Dua Tahun Berproses di LPM Mercusuar

   Salam,
   Minggu pagi waktu untuk bersantai. Saat ini, saya berhadapan dengan sebuah laptop, setelah sekian lama berkutat dengan tulisan lain. Saya ingin bersyukur, mengucapkan terima kasih yang dalam pada Tuhan. Untuk apa? untuk segala yang diberi tanpa saya meminta, untuk segala yang diberi melibihi harapan, untuk apapun yang hadir dalam hidup saya.
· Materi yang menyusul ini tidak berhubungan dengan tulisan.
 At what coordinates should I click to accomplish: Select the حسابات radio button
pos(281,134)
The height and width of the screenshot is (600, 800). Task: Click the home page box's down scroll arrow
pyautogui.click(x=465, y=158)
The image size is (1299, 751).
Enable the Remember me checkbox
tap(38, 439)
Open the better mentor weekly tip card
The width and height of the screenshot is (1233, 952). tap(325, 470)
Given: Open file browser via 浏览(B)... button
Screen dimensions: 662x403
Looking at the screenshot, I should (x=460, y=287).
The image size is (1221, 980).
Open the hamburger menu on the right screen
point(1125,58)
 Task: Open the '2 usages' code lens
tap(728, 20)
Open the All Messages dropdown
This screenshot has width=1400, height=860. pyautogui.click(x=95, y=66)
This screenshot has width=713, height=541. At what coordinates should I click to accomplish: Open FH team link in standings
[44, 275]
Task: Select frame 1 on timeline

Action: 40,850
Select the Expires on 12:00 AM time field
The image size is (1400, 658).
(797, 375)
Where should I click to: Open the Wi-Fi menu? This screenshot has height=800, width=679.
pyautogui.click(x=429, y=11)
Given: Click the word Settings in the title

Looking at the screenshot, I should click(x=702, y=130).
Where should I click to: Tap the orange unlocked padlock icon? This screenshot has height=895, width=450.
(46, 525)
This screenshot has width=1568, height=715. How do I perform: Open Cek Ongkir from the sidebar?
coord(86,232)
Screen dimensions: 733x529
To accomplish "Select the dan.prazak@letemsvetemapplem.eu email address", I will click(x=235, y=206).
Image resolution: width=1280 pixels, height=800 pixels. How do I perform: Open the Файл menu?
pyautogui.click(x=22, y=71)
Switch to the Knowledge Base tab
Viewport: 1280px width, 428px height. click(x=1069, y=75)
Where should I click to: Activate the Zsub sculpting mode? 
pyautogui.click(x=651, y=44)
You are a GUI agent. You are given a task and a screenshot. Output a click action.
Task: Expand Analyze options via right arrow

   Saya mencintai tulisan, begitu juga saya mencintai bacaan. Pada pers saya menaruh ketertarikan, 'ksatria bertinta' adalah nama yang saya hadiahkan pada jurnalis-jurnalis murni, yang mengabdikan dirinya untuk menulis dan pembaca yang menikmati tulisannya. Sebelum menjadi mahasiswa, sejak saya duduk di bangku SMP, mimpi menjadi wartawan pernah menggantung dua sentimeter di depan kening saya. Alasannya lucu, karena saya ingin bertemu Pedrosa, alasan lainnya pun begitu, karena saya ingin berkeliling dunia, tanpa saya tahu 'aturan menjadi jurnalis'. Anak muda dengan impian dan idealisme yang tergantung tinggi, sama sekali tidak memijakkan kaki di bumi. "Saya ingin menjadi jurnalis," saya katakan itu setelah membaca sebuah novel terbitan gagas media, judulnya 'Kisah Langit Merah' karangan Bubin Lantang. Saya ingat betul, novel yang saya pinjam dari seorang teman SMA pecinta sastra. Panjang cerita saya mengambil jurusan Ilmu Politik, murtad dari ilmu eksak. Saya katakan saya ingin menjadi wartawan desk Politik. Saat itu, saya sendiri tidak mengerti jelas artinya. Sepanjang pengetahuan saya, pekerjaan itu akan membuat saya terlihat keren. Dengan ID Card bertulis 'Pers', saya akan ditakuti oleh tikus-tikus berdasi. Singkat cerita, setelah menjadi mahasiswa, saya ditawarkan untuk bergabung dengan sebuah LPM oleh seorang teman, namanya Lukman, teman seperjuangan sekaligus sahabat yang baik. Saya diperkenalkan oleh seorang anak berkaca mata, namanya Fahri, aktivis kampus yang menaruh ketertarikan pula pada tulis menulis, kemudian dikenalkan lagi oleh Rizka dan beberapa lainnya.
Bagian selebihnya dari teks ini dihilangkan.